WHAT TO PRODUCE:
Search the records below for "computer" and copy every line it turns up in.

^^^^^^^^^^^^^^^^

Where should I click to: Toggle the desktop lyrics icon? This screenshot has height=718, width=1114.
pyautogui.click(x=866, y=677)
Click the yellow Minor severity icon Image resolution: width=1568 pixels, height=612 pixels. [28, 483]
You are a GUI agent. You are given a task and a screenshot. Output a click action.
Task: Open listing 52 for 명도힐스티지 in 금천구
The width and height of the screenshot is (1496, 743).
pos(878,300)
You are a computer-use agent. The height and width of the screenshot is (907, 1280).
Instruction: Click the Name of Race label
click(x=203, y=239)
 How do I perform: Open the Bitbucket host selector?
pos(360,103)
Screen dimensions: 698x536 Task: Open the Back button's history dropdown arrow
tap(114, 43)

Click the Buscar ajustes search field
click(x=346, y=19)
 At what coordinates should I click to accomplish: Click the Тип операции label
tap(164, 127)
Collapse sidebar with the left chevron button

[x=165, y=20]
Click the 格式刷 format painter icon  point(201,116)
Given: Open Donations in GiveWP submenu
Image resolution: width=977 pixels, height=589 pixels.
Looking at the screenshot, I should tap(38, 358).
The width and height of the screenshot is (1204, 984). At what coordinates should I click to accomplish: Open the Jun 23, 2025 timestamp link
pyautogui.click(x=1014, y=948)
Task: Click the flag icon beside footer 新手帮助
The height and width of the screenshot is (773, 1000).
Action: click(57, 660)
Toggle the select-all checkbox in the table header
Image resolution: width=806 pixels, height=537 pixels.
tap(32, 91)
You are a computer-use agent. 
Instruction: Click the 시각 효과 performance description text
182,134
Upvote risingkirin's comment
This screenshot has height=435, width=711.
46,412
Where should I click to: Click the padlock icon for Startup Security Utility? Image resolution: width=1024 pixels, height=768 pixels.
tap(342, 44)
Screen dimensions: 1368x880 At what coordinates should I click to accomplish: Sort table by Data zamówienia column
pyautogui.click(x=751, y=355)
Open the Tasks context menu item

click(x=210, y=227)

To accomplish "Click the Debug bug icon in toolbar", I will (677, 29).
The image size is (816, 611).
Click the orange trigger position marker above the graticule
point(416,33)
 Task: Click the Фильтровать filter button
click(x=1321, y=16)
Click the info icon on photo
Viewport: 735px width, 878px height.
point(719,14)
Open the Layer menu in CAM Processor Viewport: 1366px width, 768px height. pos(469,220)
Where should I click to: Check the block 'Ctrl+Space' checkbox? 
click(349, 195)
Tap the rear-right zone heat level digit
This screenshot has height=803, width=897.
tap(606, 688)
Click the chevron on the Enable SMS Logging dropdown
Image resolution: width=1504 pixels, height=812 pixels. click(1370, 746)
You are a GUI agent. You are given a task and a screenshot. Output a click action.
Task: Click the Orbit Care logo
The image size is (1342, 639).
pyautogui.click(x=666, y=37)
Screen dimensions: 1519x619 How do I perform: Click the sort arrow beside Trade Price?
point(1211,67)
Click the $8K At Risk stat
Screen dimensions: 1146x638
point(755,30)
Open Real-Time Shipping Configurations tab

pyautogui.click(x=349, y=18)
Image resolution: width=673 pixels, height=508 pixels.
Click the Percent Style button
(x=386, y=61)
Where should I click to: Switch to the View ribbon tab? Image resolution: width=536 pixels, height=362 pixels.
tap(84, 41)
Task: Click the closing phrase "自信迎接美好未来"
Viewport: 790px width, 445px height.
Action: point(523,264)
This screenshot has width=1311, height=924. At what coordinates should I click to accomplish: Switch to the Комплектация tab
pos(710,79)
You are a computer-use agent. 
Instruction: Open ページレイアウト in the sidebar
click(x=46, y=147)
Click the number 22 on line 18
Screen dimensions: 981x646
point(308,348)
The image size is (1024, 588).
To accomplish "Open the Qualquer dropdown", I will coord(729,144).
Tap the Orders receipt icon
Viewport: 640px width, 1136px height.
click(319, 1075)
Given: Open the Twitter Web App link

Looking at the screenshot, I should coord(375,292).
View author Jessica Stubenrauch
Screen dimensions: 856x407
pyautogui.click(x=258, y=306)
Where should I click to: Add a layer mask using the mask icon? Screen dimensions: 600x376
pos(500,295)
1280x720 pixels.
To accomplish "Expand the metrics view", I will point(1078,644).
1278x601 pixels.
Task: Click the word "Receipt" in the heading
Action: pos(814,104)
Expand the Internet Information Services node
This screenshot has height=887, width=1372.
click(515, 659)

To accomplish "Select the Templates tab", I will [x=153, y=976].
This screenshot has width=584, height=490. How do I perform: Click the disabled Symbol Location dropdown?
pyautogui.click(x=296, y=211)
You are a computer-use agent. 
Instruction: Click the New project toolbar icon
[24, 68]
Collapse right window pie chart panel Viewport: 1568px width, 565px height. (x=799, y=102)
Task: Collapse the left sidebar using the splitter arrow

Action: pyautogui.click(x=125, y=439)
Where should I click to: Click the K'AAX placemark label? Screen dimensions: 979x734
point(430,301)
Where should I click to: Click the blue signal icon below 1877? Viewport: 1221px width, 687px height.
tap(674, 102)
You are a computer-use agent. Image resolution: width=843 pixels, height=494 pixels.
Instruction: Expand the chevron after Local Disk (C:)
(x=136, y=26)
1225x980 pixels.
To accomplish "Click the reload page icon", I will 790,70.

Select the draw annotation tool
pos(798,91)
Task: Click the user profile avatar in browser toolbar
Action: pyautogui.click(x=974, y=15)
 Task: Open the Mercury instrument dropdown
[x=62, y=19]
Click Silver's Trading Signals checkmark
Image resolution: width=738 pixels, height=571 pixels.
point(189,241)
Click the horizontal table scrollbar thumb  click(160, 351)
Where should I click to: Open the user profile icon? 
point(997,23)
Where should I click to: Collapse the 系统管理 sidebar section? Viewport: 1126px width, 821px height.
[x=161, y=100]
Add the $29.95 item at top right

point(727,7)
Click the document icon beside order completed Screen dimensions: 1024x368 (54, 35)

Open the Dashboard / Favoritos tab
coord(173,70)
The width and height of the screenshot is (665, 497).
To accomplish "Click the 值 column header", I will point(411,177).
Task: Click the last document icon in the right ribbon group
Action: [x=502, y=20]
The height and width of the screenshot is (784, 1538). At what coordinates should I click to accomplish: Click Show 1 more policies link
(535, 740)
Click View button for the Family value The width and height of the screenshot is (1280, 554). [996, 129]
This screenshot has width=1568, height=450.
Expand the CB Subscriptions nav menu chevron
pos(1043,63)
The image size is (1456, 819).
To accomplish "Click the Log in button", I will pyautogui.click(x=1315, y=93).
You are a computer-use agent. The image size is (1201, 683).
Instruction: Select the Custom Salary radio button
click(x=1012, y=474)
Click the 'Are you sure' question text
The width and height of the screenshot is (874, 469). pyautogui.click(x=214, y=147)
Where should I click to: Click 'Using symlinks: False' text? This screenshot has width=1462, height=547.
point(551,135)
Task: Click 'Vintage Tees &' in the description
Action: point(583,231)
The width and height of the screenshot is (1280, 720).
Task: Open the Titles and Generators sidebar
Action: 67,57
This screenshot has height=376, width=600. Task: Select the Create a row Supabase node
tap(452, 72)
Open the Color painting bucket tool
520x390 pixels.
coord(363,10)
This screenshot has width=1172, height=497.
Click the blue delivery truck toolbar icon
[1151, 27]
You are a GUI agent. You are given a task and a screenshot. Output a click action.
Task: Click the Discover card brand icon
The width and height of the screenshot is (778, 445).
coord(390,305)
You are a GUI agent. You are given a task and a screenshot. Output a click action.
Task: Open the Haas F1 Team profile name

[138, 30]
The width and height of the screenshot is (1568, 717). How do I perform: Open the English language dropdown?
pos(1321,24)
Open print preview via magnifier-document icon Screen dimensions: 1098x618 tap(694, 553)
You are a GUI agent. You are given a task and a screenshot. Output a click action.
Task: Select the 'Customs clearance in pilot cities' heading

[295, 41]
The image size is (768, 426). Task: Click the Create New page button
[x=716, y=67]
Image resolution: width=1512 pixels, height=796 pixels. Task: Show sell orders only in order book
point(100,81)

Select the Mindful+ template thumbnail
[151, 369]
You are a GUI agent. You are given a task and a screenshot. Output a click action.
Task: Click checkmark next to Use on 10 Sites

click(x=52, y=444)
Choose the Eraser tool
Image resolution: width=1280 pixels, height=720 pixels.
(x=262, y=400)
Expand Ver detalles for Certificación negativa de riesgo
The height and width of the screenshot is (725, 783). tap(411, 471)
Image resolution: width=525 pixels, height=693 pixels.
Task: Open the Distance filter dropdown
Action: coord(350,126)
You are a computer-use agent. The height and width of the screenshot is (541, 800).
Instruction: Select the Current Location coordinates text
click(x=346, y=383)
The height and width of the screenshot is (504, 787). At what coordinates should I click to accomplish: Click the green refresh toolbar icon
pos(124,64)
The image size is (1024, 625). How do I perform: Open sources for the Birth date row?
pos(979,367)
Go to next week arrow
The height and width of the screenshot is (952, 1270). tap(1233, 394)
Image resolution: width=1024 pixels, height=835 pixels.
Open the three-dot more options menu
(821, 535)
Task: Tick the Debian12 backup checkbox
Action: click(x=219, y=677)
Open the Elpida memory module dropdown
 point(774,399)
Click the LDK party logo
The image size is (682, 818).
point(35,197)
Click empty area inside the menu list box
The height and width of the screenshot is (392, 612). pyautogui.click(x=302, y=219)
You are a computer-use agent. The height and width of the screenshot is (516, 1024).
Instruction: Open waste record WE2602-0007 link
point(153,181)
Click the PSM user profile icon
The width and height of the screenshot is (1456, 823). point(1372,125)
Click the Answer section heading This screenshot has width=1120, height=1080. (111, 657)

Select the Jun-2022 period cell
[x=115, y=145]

^^^^^^^^^^^^^^^^

TASK RESPONSE:
You are a computer-use agent. The height and width of the screenshot is (907, 1280).
You are a computer-use agent. 
You are a computer-use agent. 
You are a computer-use agent. 
You are a computer-use agent. Image resolution: width=843 pixels, height=494 pixels.
You are a computer-use agent. The image size is (1201, 683).
You are a computer-use agent. The height and width of the screenshot is (541, 800).
You are a computer-use agent. The height and width of the screenshot is (516, 1024).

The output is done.